I kind of agree and ALL OF SCIENCE FICTION MOVIEMAKING TO THREAD EXCEPT FOR BLADERUNNER BECAUSE IT'S REALLY GREAT AND BRILLIANT.

See, you're trying to apply the rule to the exception. No sir.

Gilbert O'Sullivan (kenan), Monday, 17 April 2006 07:16 (twenty years ago)

"teenage goth coffeshop pseudo-intellectual BIG IDEAS HERE PEOPLE" sort of adolescent thinking behind bladerunner.

-- vahid (vfoz...)

haha i think you're talking about the Matrix, not Blade Runner.

"everything is there to make a point"

!?

i dont really think so, plotwise the film isn't as that concious of its intent, in fact it's rather all over the place (in that sense it is kind of shallow). reading the making of book shows you how much was come up with at the last minute or improvised by the actors. the main thing the movie is fully concious of is the look, the music, the atmosphere, the mise-en-scene. sure its pretentious, but it's beautiful.

latebloomer's jazz oddysey brought to you by kellog's corn flakes (latebloomer), Monday, 17 April 2006 07:17 (twenty years ago)

IT'S TOO BAD SHE WON'T LIVE. BUT THEN AGAIN, WHO DOES?

fortunate hazel (f. hazel), Monday, 17 April 2006 07:19 (twenty years ago)

more like "teenage goth coffeshop pseudo-intellectual BIG IDEAS HERE PEOPLE" sort of adolescent thinking behind bladerunner.

I will not accept shitting on ideas just because they're ideas. It's just anti-intellectualism in its purest form. You can throw a lot of stupid stereotypical labels as anything, but that doesn't make it a valid or smart thing to do.

Gilbert O'Sullivan (kenan), Monday, 17 April 2006 07:20 (twenty years ago)

x-post

yeah, exactly! its all kind of nonsensical but it sounds profound! in the best possible way.

latebloomer's jazz oddysey brought to you by kellog's corn flakes (latebloomer), Monday, 17 April 2006 07:22 (twenty years ago)

*GIVEN INFORMATION:*
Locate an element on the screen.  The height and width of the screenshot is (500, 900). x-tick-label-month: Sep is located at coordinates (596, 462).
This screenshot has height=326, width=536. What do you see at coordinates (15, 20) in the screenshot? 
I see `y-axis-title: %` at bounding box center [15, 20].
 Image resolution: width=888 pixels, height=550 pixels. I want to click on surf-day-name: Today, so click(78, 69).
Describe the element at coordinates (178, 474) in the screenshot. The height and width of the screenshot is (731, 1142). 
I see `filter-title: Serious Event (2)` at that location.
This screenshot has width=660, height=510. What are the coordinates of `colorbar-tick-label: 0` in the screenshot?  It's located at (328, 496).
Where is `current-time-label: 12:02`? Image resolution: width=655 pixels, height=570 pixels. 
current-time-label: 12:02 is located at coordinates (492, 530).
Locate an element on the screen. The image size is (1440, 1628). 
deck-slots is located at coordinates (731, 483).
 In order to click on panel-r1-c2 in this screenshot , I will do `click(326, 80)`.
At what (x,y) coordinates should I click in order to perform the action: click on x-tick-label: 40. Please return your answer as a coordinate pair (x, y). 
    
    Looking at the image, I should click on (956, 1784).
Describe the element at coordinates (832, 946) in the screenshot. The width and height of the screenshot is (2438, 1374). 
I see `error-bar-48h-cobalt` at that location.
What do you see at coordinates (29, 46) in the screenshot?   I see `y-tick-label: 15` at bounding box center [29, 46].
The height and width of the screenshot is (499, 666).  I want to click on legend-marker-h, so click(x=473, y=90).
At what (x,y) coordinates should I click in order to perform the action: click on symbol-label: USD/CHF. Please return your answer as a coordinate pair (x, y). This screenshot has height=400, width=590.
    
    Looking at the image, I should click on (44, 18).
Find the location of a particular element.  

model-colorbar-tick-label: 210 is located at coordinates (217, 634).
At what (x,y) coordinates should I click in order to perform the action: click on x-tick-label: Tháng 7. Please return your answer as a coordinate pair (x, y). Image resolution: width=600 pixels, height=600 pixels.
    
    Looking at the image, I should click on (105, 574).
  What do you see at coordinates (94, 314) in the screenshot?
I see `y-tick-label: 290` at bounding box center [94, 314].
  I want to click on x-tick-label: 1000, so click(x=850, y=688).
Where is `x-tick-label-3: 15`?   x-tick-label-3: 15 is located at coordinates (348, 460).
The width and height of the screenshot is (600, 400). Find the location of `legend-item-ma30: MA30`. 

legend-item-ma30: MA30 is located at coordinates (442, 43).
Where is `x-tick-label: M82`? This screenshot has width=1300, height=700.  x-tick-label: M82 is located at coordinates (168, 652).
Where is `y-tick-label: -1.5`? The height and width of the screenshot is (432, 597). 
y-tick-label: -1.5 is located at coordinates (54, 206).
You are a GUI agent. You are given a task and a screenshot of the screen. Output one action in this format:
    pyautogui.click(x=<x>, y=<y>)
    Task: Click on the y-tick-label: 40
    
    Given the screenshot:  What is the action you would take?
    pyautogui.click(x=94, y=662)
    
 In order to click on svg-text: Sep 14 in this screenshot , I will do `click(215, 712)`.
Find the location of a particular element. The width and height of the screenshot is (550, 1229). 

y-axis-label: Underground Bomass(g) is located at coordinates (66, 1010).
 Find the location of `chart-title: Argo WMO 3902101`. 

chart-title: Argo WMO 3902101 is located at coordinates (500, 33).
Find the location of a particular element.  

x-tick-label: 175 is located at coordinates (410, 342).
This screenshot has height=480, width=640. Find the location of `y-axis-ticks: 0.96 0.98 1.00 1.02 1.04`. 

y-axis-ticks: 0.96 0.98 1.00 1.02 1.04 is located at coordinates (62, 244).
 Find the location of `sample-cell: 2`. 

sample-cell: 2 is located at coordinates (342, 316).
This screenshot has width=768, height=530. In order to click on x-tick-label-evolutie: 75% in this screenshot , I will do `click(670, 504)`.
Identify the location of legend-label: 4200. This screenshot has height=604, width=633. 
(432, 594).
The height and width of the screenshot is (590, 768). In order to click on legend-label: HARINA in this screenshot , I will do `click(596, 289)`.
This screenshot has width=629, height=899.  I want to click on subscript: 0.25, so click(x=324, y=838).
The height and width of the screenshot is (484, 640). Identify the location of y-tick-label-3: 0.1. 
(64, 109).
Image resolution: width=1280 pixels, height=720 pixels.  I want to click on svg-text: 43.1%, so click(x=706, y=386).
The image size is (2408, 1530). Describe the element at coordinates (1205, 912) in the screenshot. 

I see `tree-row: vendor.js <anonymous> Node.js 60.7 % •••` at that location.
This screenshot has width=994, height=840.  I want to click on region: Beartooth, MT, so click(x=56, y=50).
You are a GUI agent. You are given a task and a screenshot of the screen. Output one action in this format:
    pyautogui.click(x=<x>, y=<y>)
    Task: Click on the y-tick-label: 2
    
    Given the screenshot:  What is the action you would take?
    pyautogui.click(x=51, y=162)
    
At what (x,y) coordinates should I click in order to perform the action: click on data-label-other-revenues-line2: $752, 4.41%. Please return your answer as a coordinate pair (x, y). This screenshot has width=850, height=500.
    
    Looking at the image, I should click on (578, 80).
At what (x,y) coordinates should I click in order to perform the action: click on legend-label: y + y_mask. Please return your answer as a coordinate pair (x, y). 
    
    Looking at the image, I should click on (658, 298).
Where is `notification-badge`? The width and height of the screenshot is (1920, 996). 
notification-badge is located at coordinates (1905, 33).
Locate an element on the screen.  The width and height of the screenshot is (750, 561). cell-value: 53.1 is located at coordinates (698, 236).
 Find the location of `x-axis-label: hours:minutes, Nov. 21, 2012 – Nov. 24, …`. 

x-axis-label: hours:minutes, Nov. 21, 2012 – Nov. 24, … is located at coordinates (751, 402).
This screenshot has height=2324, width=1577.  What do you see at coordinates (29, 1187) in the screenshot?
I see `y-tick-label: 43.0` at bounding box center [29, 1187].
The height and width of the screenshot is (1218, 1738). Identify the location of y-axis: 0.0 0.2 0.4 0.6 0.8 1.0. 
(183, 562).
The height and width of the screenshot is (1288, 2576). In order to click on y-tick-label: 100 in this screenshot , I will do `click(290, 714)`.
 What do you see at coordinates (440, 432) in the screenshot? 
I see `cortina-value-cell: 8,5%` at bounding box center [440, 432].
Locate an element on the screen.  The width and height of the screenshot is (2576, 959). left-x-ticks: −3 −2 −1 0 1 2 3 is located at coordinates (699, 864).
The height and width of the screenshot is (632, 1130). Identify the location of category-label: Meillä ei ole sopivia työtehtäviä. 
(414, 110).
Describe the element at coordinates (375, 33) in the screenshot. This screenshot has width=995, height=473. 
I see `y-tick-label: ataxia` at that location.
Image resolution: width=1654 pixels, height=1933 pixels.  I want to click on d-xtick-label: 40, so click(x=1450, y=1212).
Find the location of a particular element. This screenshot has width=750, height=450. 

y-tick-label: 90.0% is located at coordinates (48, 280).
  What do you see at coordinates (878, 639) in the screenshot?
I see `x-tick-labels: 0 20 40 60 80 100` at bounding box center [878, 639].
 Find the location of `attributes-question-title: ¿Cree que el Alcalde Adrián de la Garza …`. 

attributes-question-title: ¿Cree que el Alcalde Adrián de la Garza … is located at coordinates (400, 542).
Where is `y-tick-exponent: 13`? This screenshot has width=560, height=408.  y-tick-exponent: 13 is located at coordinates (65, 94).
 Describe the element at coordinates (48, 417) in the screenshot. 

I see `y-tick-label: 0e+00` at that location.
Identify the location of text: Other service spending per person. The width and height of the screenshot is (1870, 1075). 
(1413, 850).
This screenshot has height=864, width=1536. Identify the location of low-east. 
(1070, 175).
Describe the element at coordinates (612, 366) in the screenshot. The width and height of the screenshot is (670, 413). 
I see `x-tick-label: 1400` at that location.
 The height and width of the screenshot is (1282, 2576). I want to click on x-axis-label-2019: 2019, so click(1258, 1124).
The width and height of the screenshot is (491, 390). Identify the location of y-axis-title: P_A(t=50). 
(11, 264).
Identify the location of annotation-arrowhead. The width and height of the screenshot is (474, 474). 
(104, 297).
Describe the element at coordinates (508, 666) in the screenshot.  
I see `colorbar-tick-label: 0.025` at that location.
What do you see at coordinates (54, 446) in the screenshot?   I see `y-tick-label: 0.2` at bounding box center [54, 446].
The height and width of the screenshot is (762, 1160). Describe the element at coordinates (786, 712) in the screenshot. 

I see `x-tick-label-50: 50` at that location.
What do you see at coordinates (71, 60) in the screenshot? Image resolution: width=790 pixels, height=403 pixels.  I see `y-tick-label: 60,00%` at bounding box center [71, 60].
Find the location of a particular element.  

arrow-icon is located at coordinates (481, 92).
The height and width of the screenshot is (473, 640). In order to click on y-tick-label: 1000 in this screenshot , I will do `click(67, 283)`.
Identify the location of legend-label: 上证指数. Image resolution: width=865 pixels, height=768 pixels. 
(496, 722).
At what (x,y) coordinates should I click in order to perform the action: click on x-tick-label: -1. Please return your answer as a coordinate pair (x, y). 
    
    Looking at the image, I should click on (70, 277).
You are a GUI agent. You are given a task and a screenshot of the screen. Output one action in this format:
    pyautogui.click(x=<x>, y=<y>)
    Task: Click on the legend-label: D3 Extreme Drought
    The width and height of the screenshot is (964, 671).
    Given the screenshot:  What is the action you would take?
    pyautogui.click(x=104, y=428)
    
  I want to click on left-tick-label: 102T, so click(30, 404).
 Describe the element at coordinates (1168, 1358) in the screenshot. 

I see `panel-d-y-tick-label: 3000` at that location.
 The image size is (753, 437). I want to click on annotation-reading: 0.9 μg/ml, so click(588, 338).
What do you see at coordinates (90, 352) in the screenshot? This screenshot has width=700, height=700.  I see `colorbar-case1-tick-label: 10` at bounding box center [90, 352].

*WORK ORDER 1:* Rewrite the paragraph of the Blade Runner discussion that begins "i dont really think so" as a short list that keeps its main points.
*WORK ORDER 2:* Carry the Blade Runner discussion forward, writing what comes after its last post.

*EXPECTED OUTPUT 1:*
- Plot-wise, the film is not as conscious of its intent as claimed. Its plot is all over the place, which makes it somewhat shallow.
- The making-of book shows that much of it was come up with at the last minute or improvised by the actors.
- What the film is fully conscious of is its look, music, atmosphere, and mise-en-scene.
- It is pretentious, but beautiful.

*EXPECTED OUTPUT 2:*
yeah the soundtrack is obviously immortal and awesome. the look and atmosphere is good. i guess the big thing about my list upthread is that there's 21 movies (sorry gear, i draw the line at ST) where i actually gave a shit what happened to the characters. i had a lot of trouble feeling concerned for anybody in blade runner because, well, stuff gets in the way. here's where MY film buff language breaks down, i just never really understood where i'm supposed to go from thinking roy was creepy to sympathy for roy, except there was a beautifully shot scene of roy releasing birds into sunlight with nice vangelis music. and i still didn't give a shit about deckard and his girlfriend (except for wincing when he got beat up and thinking it would be creepy to find origami on the porch).

vahid (vahid), Monday, 17 April 2006 07:23 (twenty years ago)

hey, kenan, if you're not paying attention here, i'm actually giving reasons why i don't like the movie and examples of what i think are "spaces" in the other movies and why i have problems with the ideas in blade runner. i think they're shallow ideas, dude! shallower than forrest gump, even!

vahid (vahid), Monday, 17 April 2006 07:25 (twenty years ago)

and anyway forrest gump's message isn't particularly shallow, it's just wrapped in a saccharine coating that makes it hard to swallow.

vahid (vahid), Monday, 17 April 2006 07:25 (twenty years ago)

hmmm ... i wonder if we had a t/s: ET vs bladerunner which would win??

vahid (vahid), Monday, 17 April 2006 07:27 (twenty years ago)

When did "caring" become the ultimate movie virtue? Yuck.

Gilbert O'Sullivan (kenan), Monday, 17 April 2006 07:27 (twenty years ago)

you don't like "caring"? maybe that's why people think you're a creep?

vahid (vahid), Monday, 17 April 2006 07:29 (twenty years ago)

anyway, one more cheap crack before i go to bed: no electric sheep, no credibility.

vahid (vahid), Monday, 17 April 2006 07:29 (twenty years ago)

xxxxxx-post

that actually is the weakest part of the film: the characters are mostly undersketched and the love story is somewhat forced and unconvincing. i think the replicants and the JR Sebastian character are the most 'human' and sympasthetic elements in the film. i think Roy is kinda supposed to be a creepy/ambiguous character while the other replicants are more childlike and innocent. (even Brion James as Leon is more like an angry toddler in a man's body than anything else)

latebloomer's jazz oddysey brought to you by kellog's corn flakes (latebloomer), Monday, 17 April 2006 07:30 (twenty years ago)

and anyway forrest gump's message isn't particularly shallow, it's just wrapped in a saccharine coating that makes it hard to swallow.

No, it's all shallow, to the core. What... being dumb is good? Stumbling cluelessly through life is a great and noble thing to do? Explain to me how this message is not particularly shallow.

Gilbert O'Sullivan (kenan), Monday, 17 April 2006 07:31 (twenty years ago)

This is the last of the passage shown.